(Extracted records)
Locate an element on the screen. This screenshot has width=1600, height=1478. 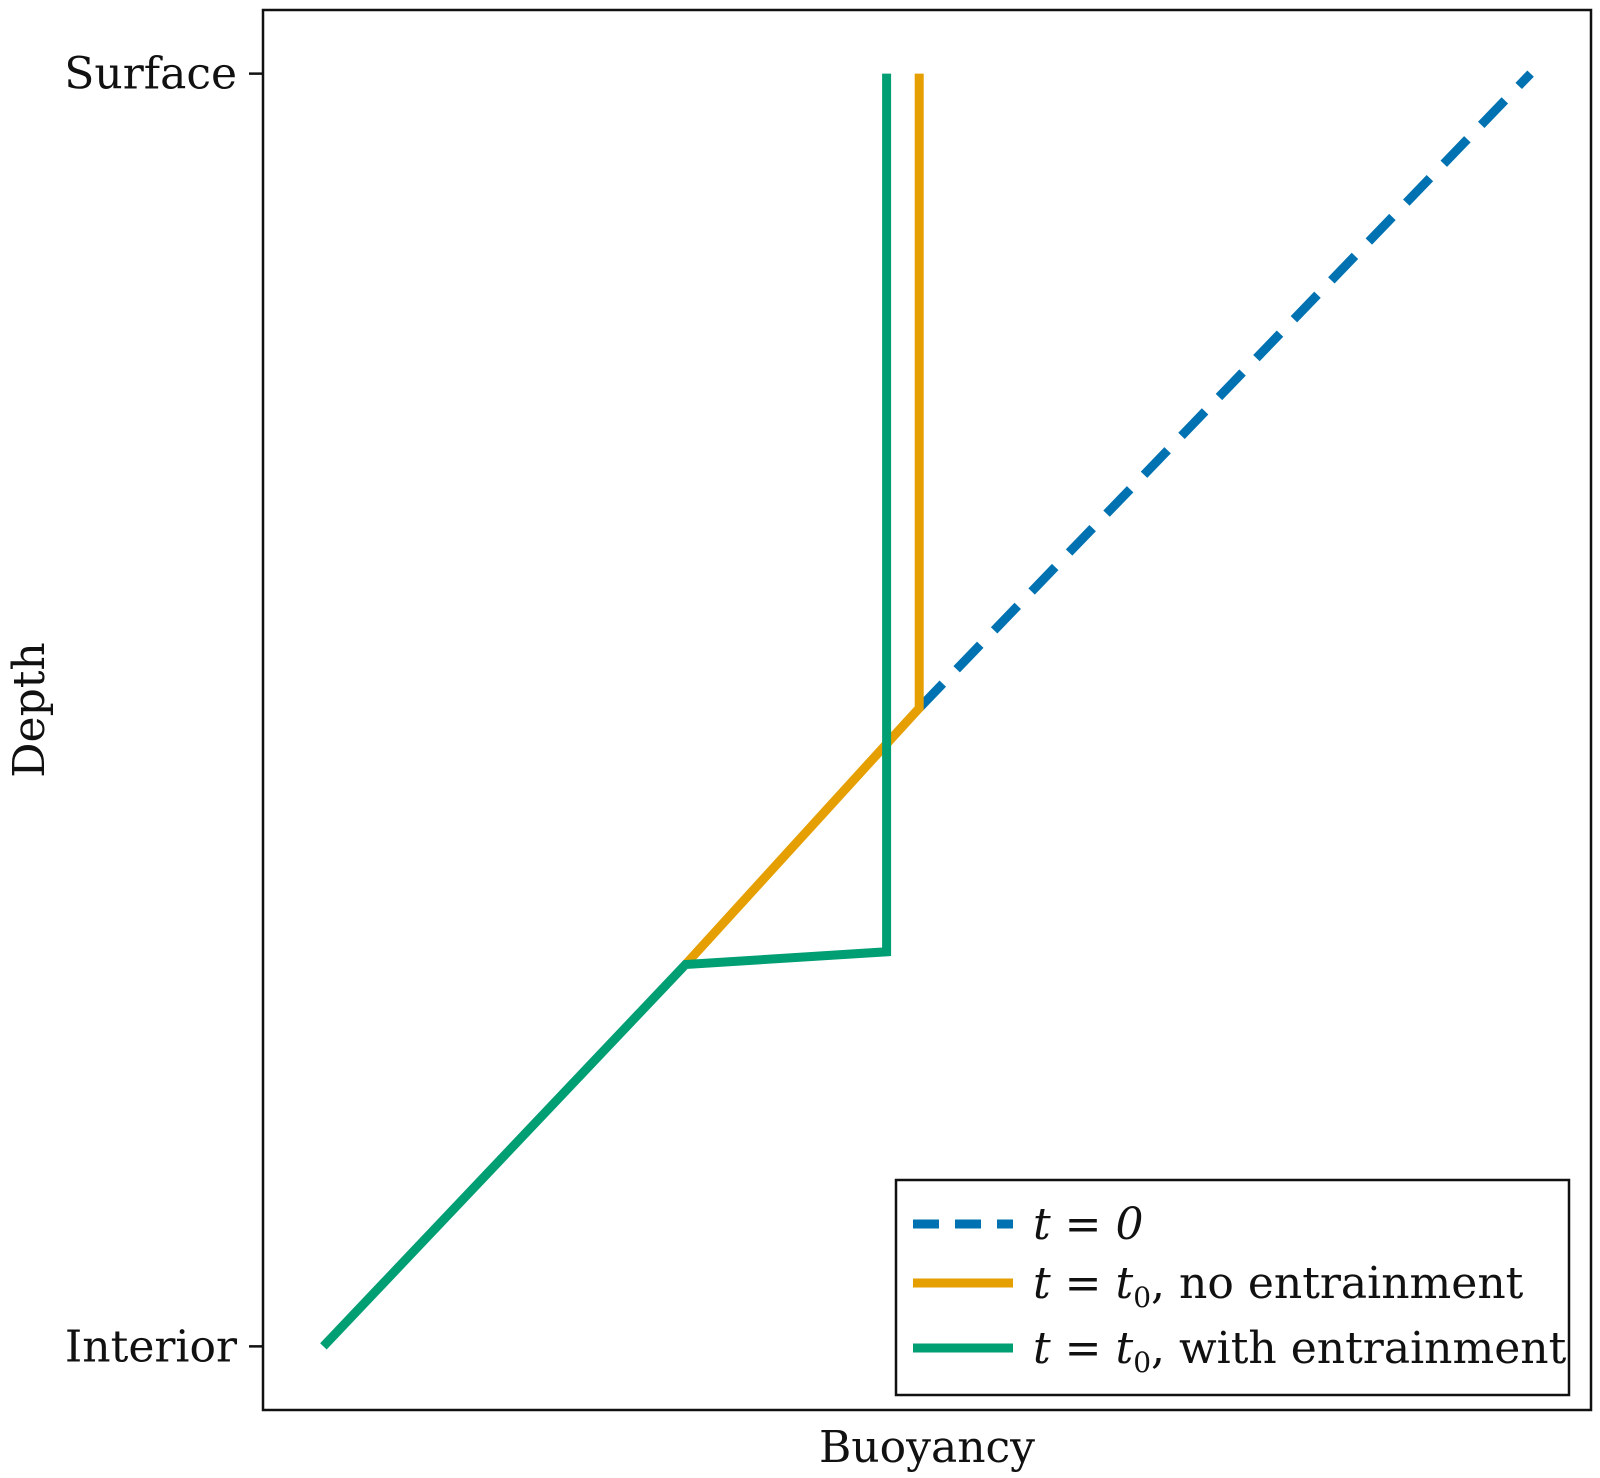
x-axis-label: Buoyancy is located at coordinates (927, 1448).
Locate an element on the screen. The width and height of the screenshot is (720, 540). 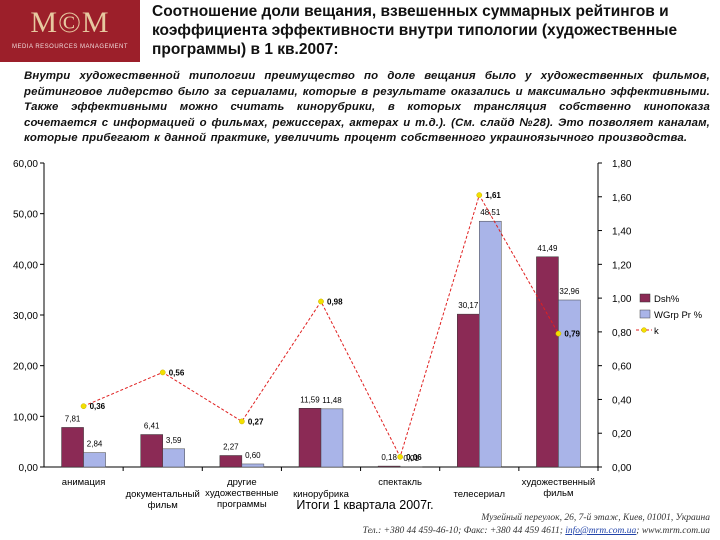
k-point-label: 0,56 is located at coordinates (177, 372).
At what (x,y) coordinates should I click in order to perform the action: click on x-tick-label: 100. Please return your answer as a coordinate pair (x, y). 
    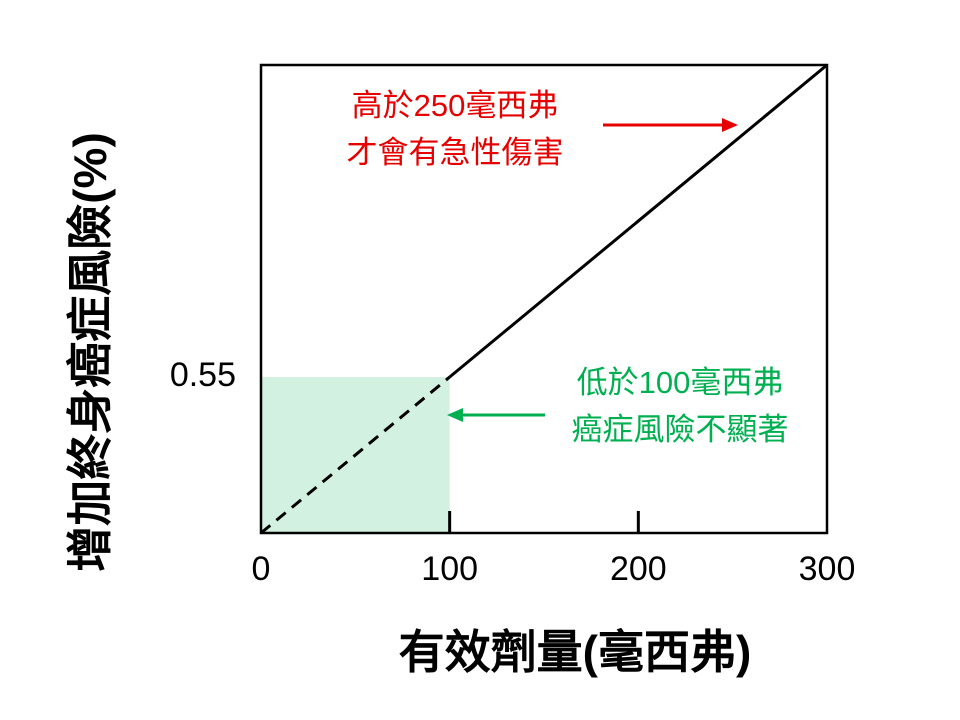
    Looking at the image, I should click on (450, 569).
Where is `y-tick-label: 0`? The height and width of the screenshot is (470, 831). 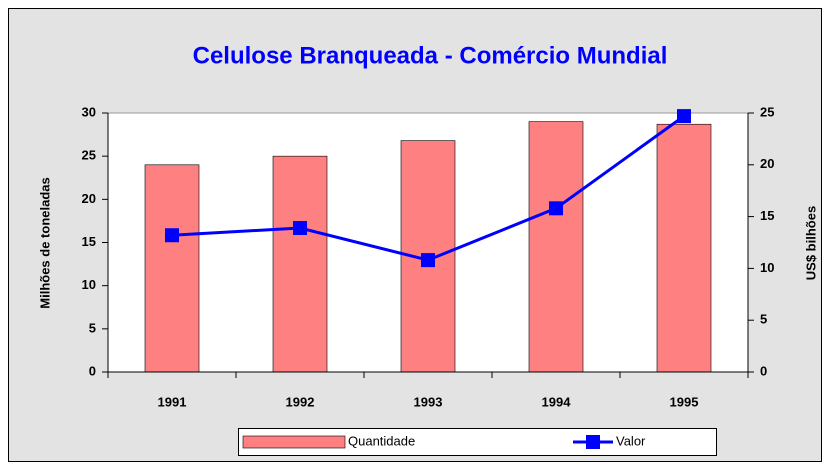
y-tick-label: 0 is located at coordinates (92, 370).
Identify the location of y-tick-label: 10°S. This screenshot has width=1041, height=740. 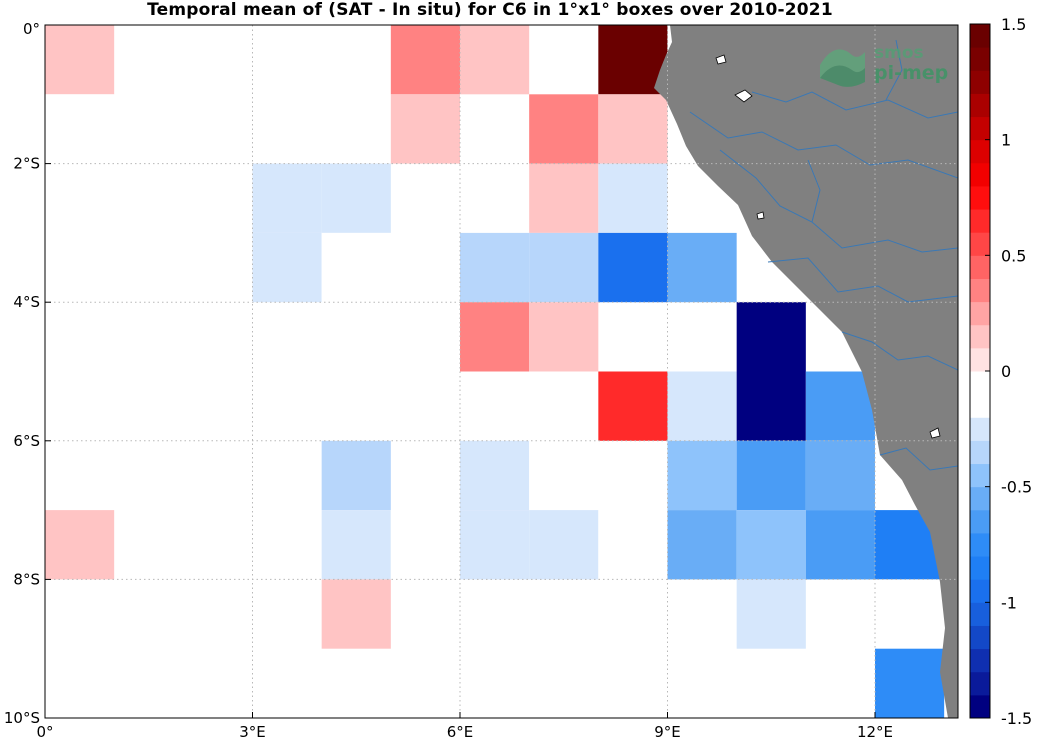
(22, 718).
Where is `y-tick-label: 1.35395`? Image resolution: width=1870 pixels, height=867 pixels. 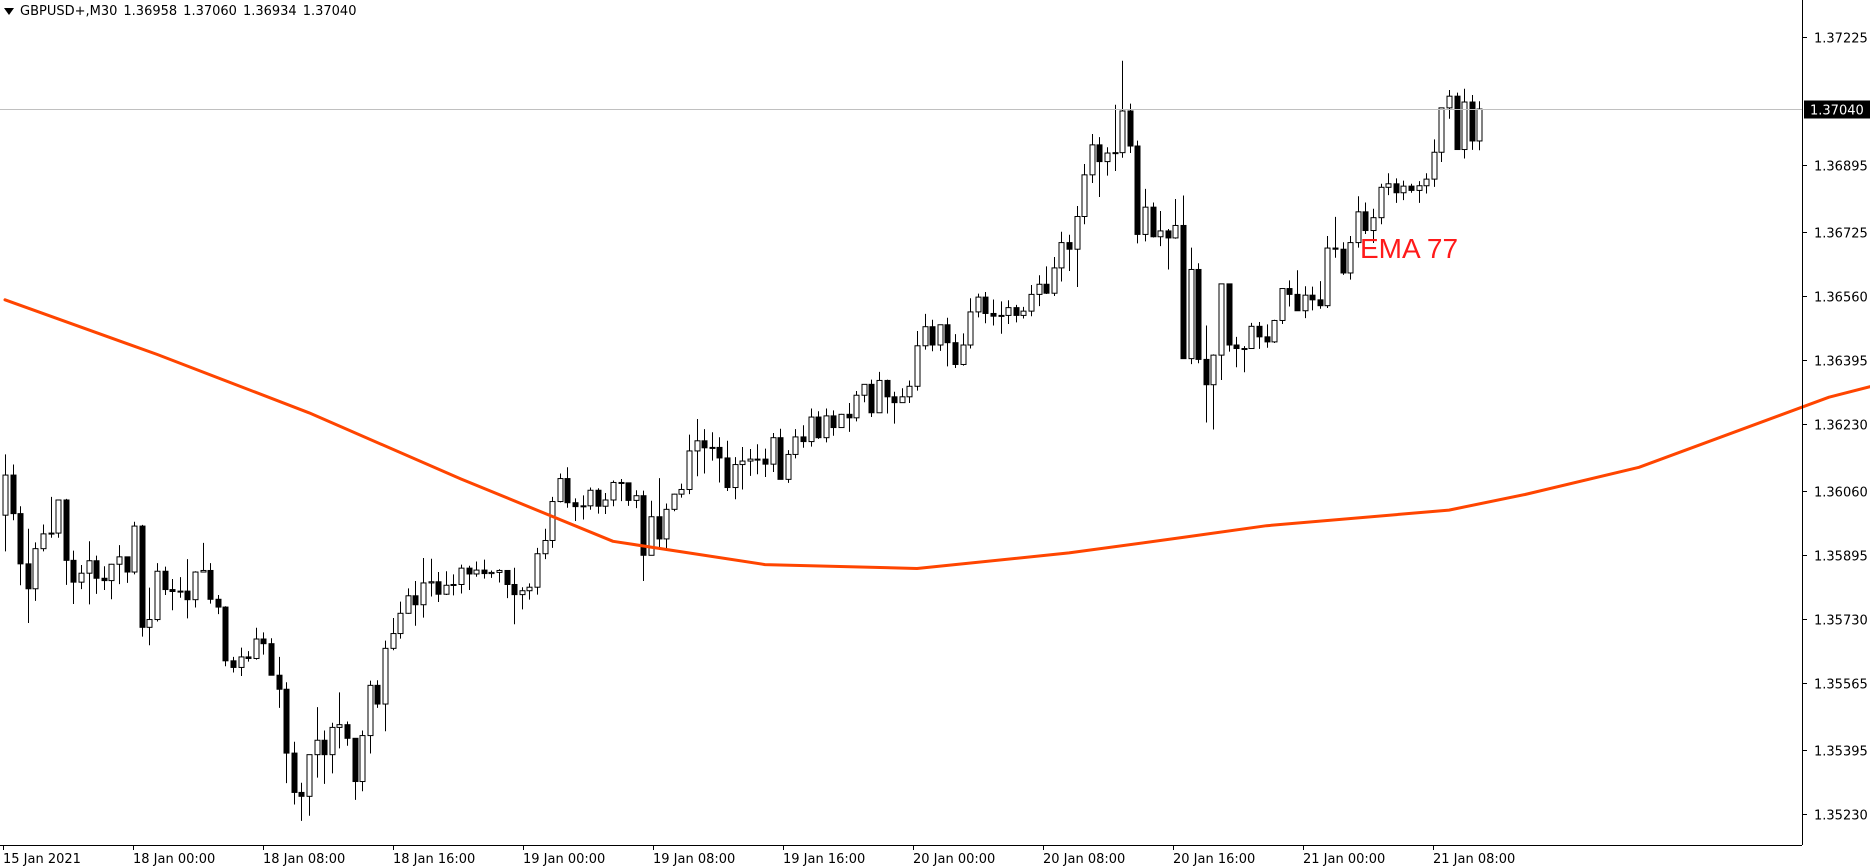
y-tick-label: 1.35395 is located at coordinates (1841, 752).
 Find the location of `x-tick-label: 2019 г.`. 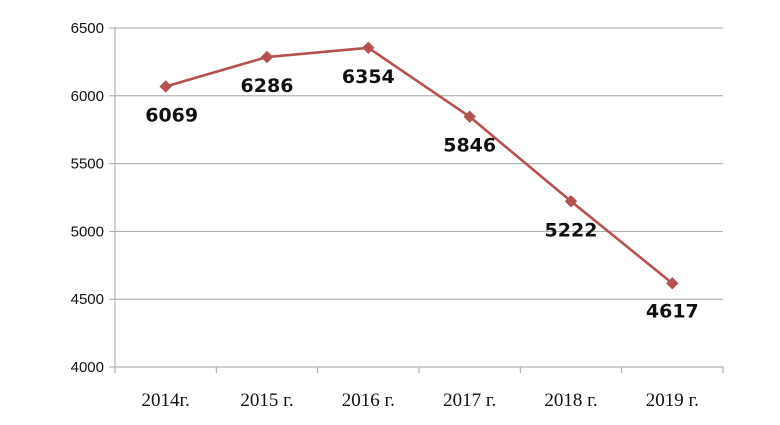

x-tick-label: 2019 г. is located at coordinates (672, 400).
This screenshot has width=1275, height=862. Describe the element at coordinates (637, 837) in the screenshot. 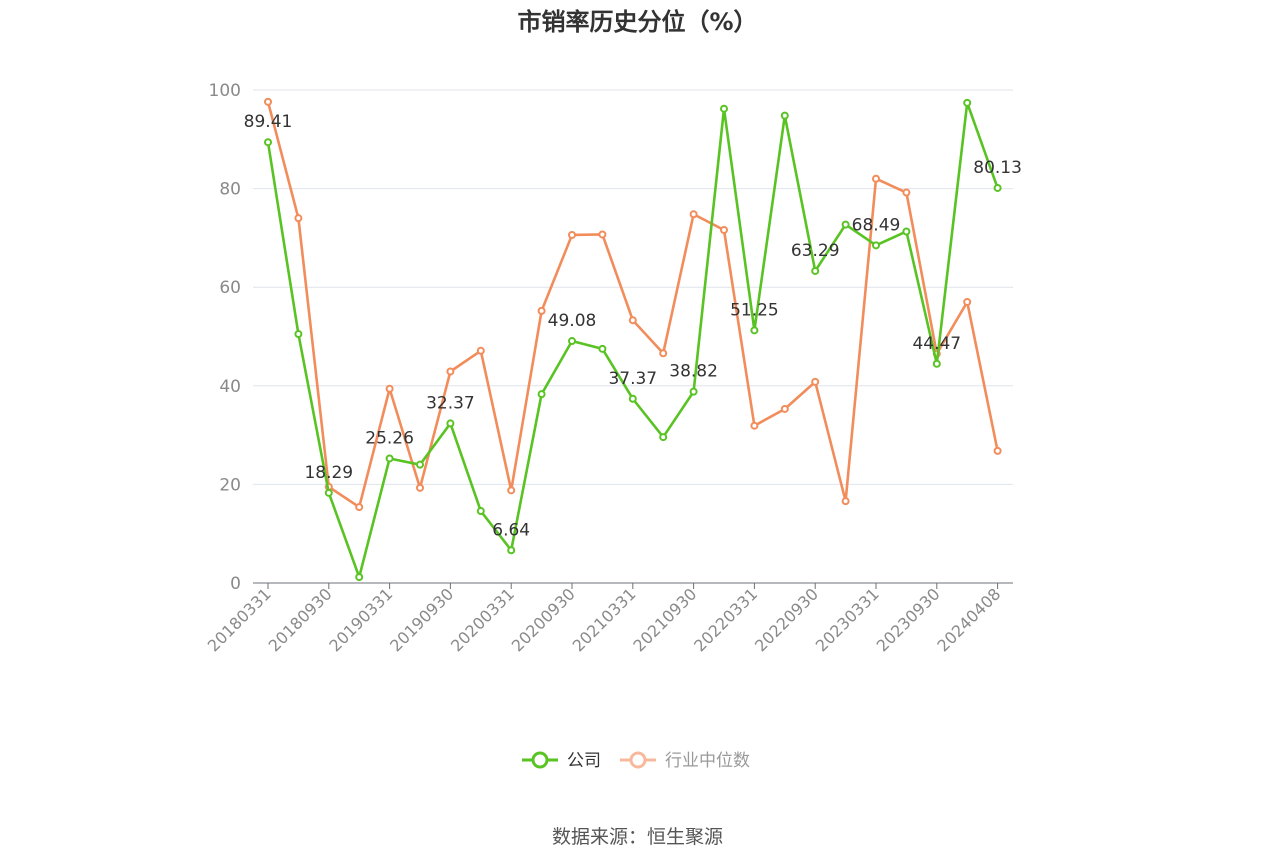

I see `data-source-note: 数据来源：恒生聚源` at that location.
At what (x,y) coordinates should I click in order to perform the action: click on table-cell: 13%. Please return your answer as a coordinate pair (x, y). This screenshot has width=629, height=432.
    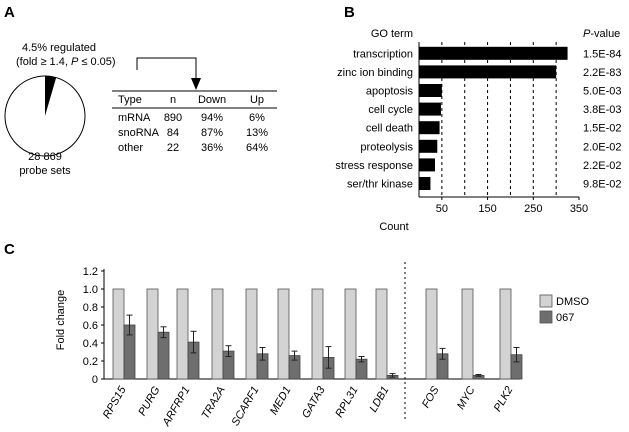
    Looking at the image, I should click on (257, 133).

Problem requirements: Convert the part of the items that opens with the line containing "on x-tick-label: 100." and closes with the line containing "y-tick-label: 0 is" into a Markdown table with the columns Row and Line, giving each line a number and skipping blank lines. Leave the pictures out of the answer.

Answer:
| Row | Line |
|---|---|
| 1 | At what (x,y) coordinates should I click in order to perform the action: click on x-tick-label: 100. Please return your answer as a coordinate pair (x, y).  |
| 2 |     Looking at the image, I should click on (450, 569). |
| 3 | Where is `y-tick-label: 0`? The height and width of the screenshot is (470, 831).  |
| 4 | y-tick-label: 0 is located at coordinates (92, 370). |